When Susana Pous left her native Barcelona to study dance in New York with Martha Graham and Jose Limon, she had no idea she would settle in Havana and turn her passion to choreography and filmmaking. But her mixed-media work being performed by DanzAbierta (Open Dance), a small Cuban company making its first U.S. appearance this week at Jacob’s Pillow, is rightly described as a love letter to Havana.
Cuba’s dance forms, a showy fusion of influences from South America, Africa and Europe, are popular staples of partying America: rumba, mambo, tango, conga and cha-cha. DanzAbierta, a five-member contemporary troupe founded in 1988, is one of the experimental folk groups that have emerged since Fidel Castro took power in 1959 and first nationalized the ballet company.

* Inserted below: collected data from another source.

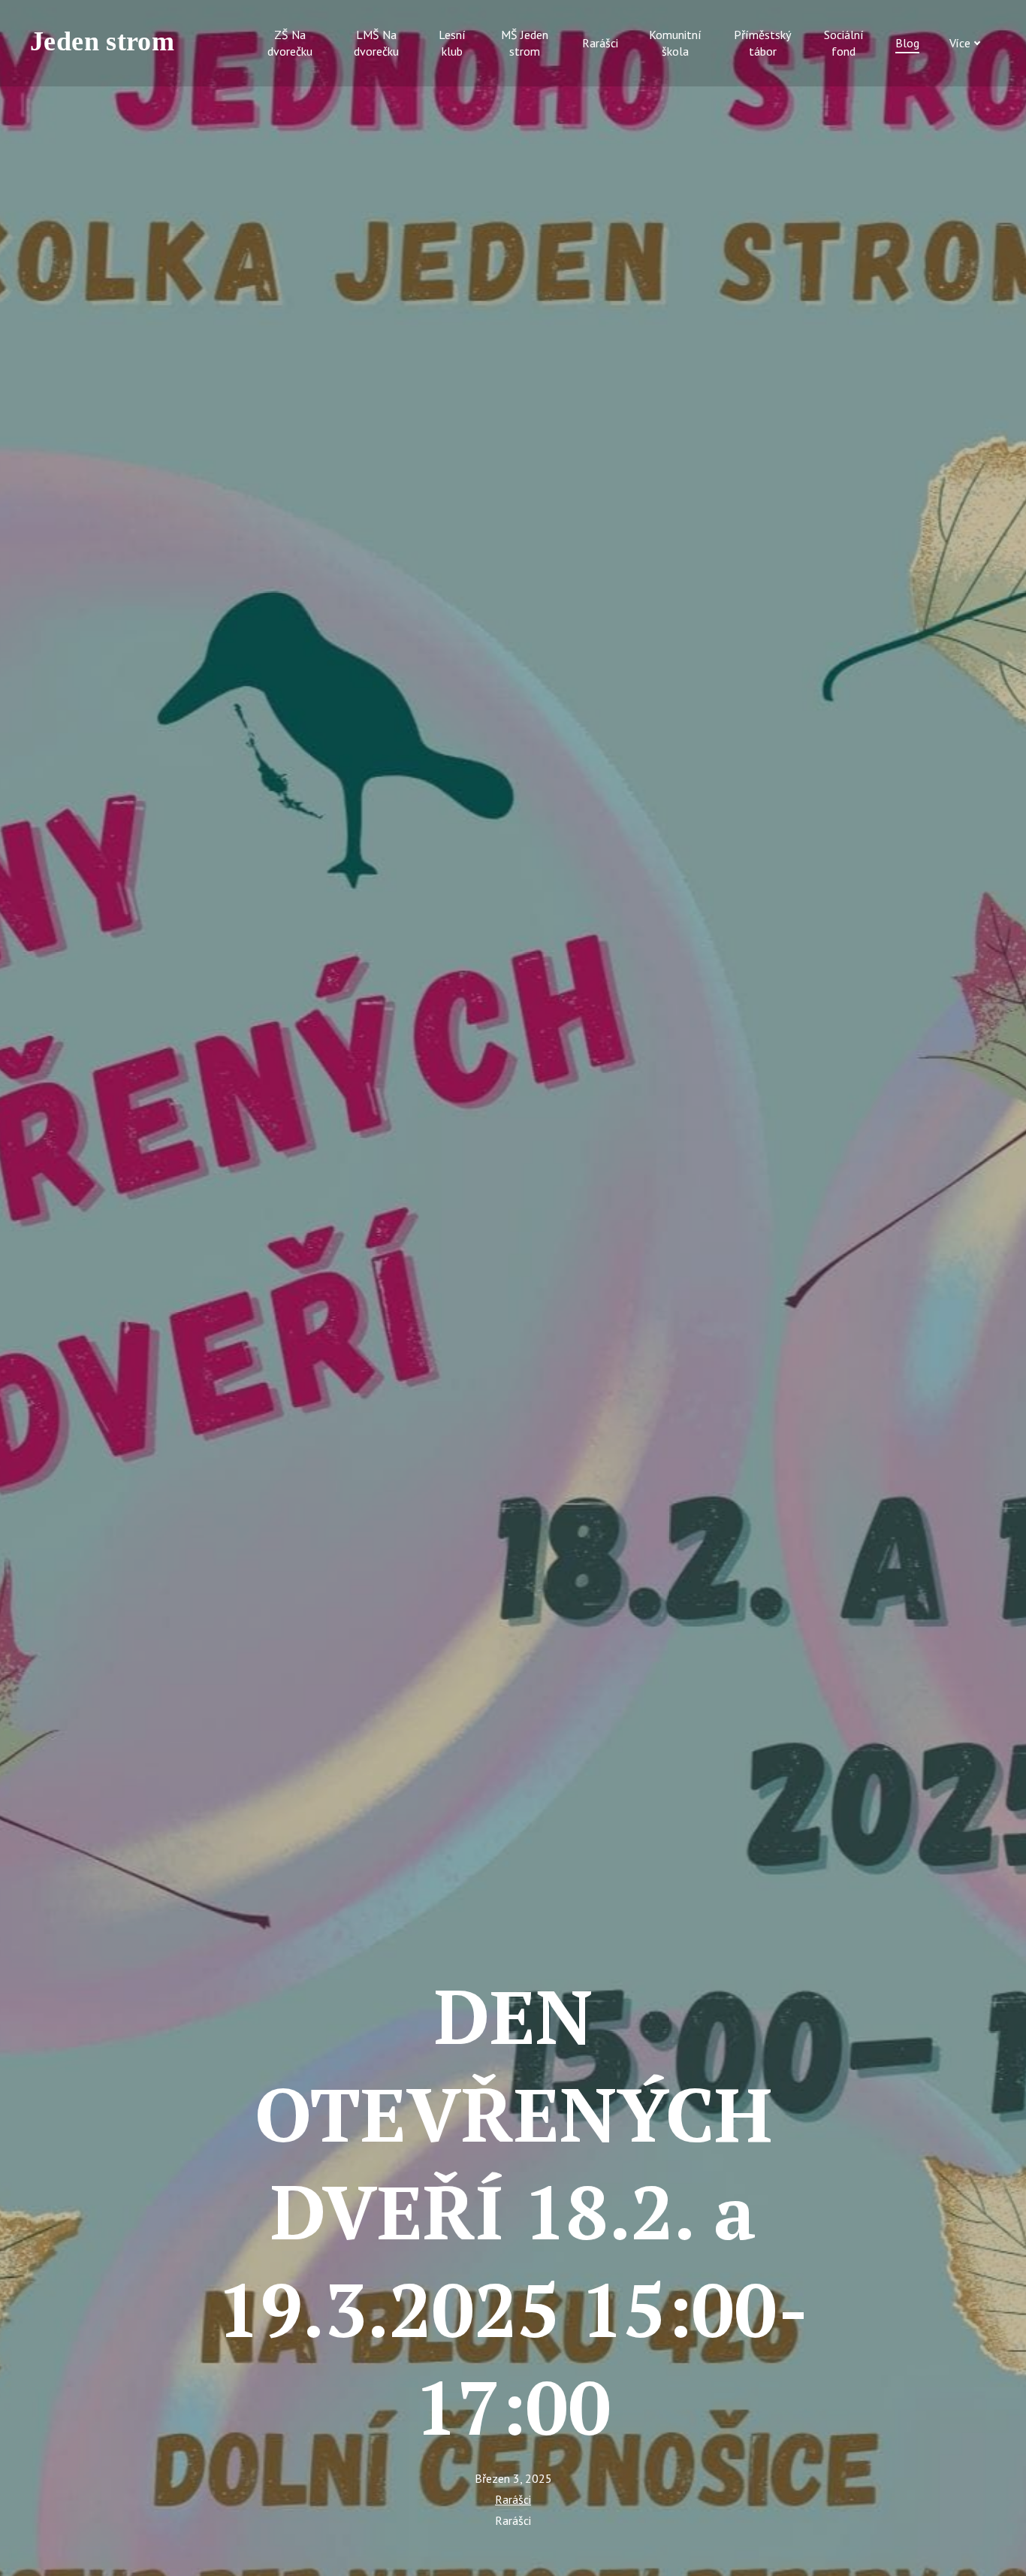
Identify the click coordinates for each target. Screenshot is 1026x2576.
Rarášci (513, 2499)
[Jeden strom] (109, 43)
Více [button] (959, 42)
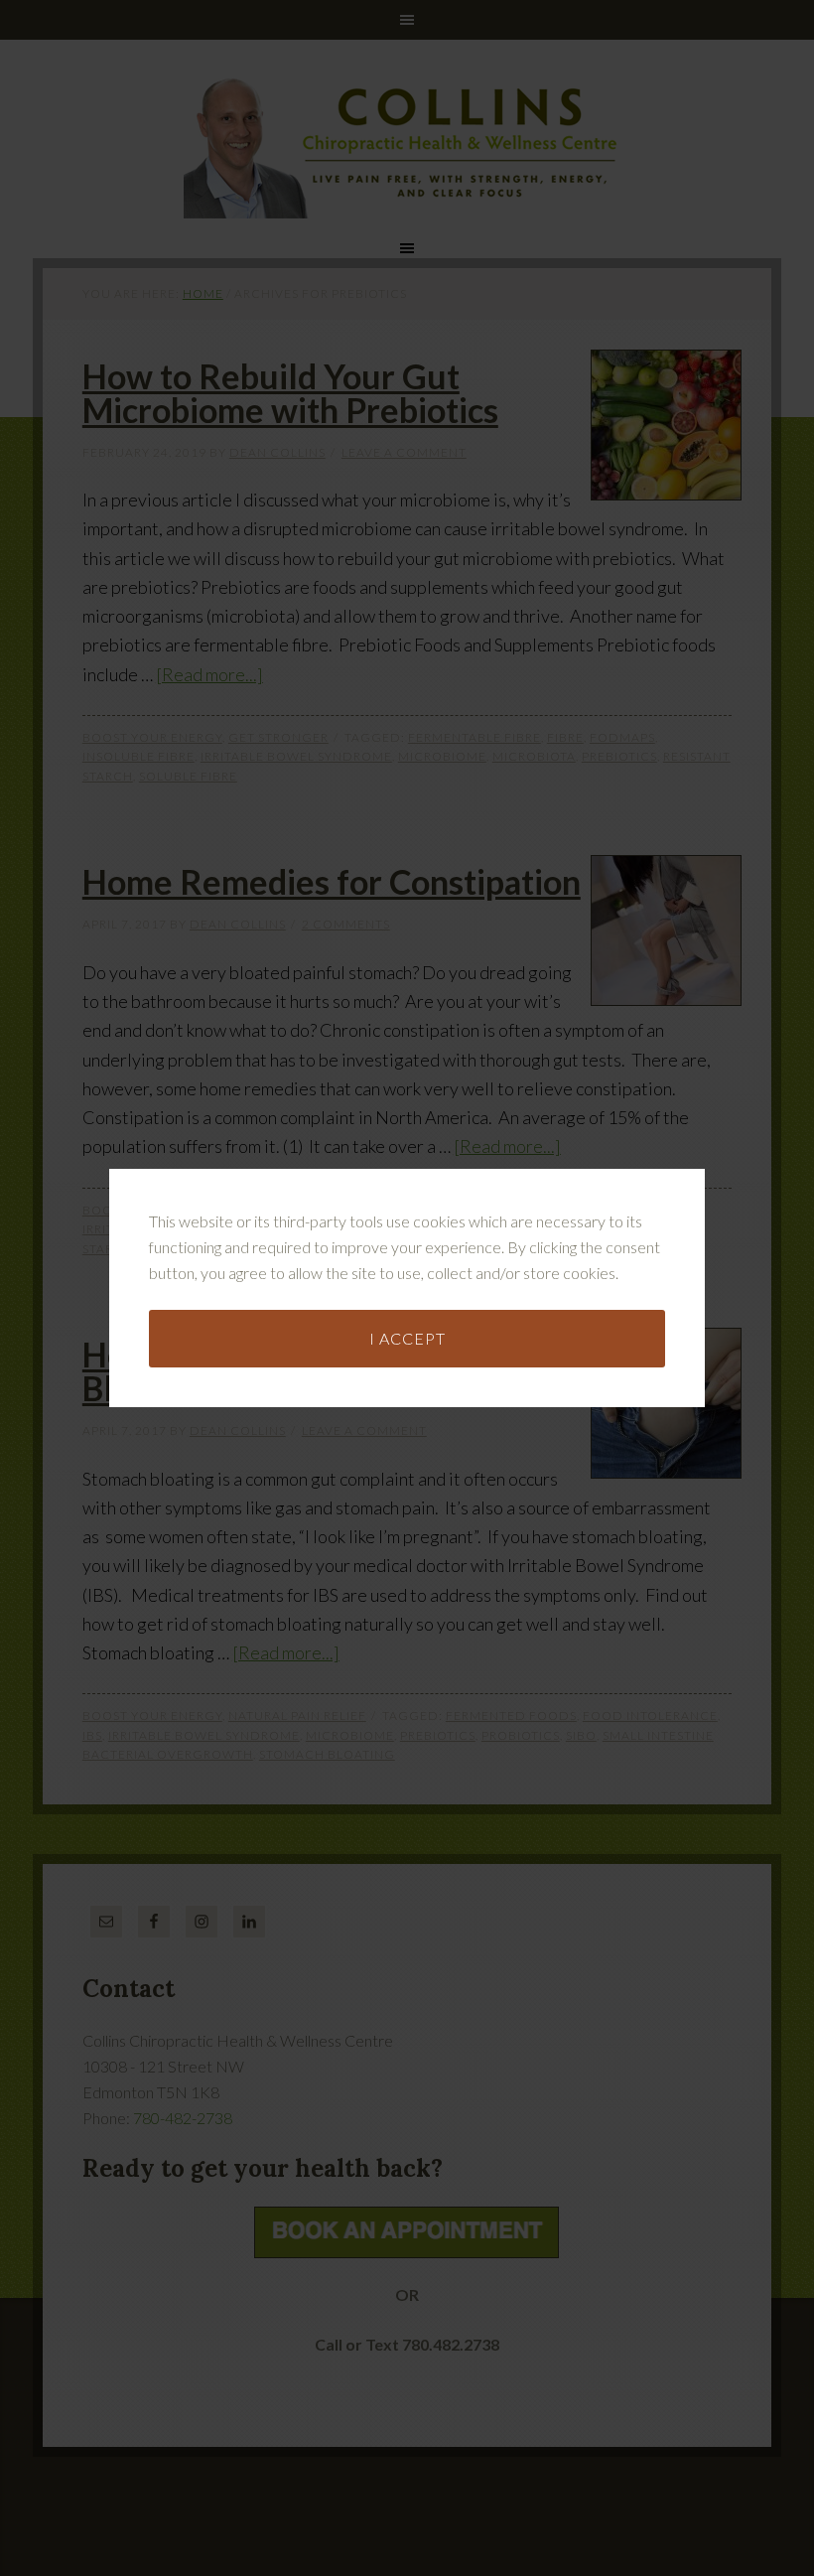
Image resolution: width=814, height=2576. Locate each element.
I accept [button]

Pous has worked with Danz-Abierta under its artistic director, Guido Gali, since 1999. Its name suggests openness to cross-pollination, and Pous’ hourlong “MalSon,” loosely translated as a bad kind of dance (maybe bowdlerized or impure), reflects these wriggling party influences as well as her own colorful compound of film and video. Her pieces have been seen on tour in Canada, Western Europe and South America.
DanzAbierta
WHEN: 2 p.m. and 8 p.m. today and 2 p.m. Sunday
WHERE: Jacob’s Pillow Ted Shawn Theatre, 358 George Carter Road, Becket, Mass.
HOW MUCH: $64.50-$43.50
MORE INFO: 413-243-0745, www.jacobspillow.org
Throughout “MalSon,” dancers pair off in multiple ways, but whether in love, hate, adventure or chaos, they never lose their relationship to one another. As the piece begins, two couples in neat casual dress are dancing, while the fifth dancer, Saro Silva, strides purposefully around the stage in a square pattern. Like the other women, she is in high heels — what else would Cubans wear for this? The dancers move busily to the sound of a telephone busy signal. Silva begins to meddle with the couples, and at one point, the odd woman out shouts at her man to hug and kiss her and need her as much as she needs him.
Relevatory moment
It turns out that their outfits, in black, white and gray tones, as well as a large cinderblock that looks immovable but isn’t —and low-budget lighting — all are intentional and significant. The revelatory moment comes when the dancers face stage rear. Up comes a backdrop projection of Havana’s famous waterfront and skyline, in vivid color, intensified by rhythmic percussive recorded music arranged by the Afro-Cuban singer X Alfonso. Screen action, with views of the dancers and the city, becomes part of the work’s atmosphere, its story and its look.
The exciting conceit is that the dancers are in the film, brightly dressed, so their number doubles, adding to the foreground, where they wear gray and black. Right away, 10 dancers, instead of five, and partners are lost and changed in the crowds.
From this point “MalSon” hurtles forward with color and life. The back of the stage explodes with images of the crowded city’s color, big old cars and bleached-out buildings with hollow doorways, views of sea and skyscraper hotels, a fleeting vertical zoom-out of a woman in red lying at the bottom of a square staircase, and another of dancers in an elevator with a door grate. Clouds float in a blue sky, male voices vocalize.
The film is sometimes speeded up for even more intensity, while dancers on stage flash their fluid torsos, Caribbean style. In a moment of stylized rumba, females grip the males’ buttocks as they extend their arms stiffly forward. The girls wriggle, backs to the audience, while the guys, Abel Berenguer and Yoan Matos, dance separately. The left-out girl, Yaima Cruz, with her black pageboy bob, stands transfixed, elbows crooked forward.
In a suddenly silent interlude on stage, Mailyn Castillo desperately tries to escape being confined by the block. The scene jumps to a blue car on the beach near the blue water. The five drive together, fight in the car, then come to terms. In the final image, they sit comfortably on the block, along with themselves in the video, looking at Havana’s water and skyline.
No wonder this dance, by a foreign-born choreographer, has been called a symbol of Cuban nationality. Oh what a beautiful city. A love letter — just the thing.